## WHAT IS REQUIRED
Filter the lines below, keeping each one that holds "coordinates".

Stored items
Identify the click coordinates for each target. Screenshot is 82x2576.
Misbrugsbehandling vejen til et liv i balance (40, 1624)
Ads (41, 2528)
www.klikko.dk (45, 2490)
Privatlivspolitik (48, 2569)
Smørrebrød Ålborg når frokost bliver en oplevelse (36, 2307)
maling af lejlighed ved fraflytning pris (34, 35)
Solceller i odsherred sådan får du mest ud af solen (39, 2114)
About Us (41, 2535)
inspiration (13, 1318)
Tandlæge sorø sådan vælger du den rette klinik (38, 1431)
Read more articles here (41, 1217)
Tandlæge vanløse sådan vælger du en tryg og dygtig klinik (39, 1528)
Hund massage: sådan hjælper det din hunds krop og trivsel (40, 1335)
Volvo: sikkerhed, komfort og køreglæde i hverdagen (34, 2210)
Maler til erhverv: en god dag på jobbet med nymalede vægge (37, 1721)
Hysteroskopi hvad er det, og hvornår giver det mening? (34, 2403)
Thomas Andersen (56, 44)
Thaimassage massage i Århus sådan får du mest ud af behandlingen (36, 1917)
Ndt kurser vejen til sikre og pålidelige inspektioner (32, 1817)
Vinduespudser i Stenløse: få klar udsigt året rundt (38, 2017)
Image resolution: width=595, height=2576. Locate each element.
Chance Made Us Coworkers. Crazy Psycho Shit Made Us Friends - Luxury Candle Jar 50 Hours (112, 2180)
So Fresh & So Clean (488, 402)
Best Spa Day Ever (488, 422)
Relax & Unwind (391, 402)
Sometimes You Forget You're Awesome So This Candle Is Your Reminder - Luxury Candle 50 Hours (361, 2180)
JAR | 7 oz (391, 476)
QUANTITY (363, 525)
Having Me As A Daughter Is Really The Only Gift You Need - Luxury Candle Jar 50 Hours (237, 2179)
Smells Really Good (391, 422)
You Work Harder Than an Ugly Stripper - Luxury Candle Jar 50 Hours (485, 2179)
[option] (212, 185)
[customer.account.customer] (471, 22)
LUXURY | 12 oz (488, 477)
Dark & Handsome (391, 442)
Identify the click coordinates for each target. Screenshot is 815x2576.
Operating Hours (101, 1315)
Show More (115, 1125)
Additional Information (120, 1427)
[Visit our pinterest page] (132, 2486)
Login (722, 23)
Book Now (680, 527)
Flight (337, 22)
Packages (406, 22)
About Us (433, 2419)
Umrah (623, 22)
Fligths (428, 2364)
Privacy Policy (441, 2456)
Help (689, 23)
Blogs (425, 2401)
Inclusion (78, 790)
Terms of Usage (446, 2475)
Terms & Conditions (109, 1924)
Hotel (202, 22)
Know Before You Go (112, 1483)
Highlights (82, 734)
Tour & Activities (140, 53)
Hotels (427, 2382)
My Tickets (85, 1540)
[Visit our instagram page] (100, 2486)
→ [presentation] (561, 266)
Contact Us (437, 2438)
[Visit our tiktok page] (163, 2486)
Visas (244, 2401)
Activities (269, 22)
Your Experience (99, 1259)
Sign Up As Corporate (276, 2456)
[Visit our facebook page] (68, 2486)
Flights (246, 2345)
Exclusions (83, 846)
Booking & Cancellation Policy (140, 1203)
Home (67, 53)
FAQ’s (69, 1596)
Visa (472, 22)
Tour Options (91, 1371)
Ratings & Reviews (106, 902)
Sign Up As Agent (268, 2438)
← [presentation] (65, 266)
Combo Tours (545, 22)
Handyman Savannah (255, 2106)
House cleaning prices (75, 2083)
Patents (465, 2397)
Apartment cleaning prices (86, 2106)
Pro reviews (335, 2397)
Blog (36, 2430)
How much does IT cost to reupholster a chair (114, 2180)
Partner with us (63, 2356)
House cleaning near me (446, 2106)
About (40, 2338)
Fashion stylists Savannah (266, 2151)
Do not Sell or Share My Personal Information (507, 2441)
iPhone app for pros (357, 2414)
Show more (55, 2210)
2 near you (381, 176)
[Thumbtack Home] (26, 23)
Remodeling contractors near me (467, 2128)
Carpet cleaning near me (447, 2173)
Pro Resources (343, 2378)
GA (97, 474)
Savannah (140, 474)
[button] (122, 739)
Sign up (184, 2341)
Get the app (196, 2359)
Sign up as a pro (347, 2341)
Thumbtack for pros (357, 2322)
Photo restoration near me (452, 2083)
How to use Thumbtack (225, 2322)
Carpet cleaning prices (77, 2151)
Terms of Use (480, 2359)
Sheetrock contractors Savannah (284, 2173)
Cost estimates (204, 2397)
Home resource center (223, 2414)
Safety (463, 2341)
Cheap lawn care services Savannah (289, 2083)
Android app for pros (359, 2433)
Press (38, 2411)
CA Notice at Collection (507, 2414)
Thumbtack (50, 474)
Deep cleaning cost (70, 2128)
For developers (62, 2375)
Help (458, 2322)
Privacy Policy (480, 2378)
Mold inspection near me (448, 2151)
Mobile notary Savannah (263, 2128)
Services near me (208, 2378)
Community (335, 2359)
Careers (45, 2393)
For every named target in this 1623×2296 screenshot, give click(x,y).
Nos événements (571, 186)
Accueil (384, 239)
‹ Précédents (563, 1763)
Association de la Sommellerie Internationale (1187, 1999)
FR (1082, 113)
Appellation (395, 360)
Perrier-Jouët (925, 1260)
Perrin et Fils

## RESPONSE TO THIS EXERCISE
Identify the click coordinates for each target. Screenshot is 82x2576.
Identify the click coordinates for each target. Screenshot is 815x2576.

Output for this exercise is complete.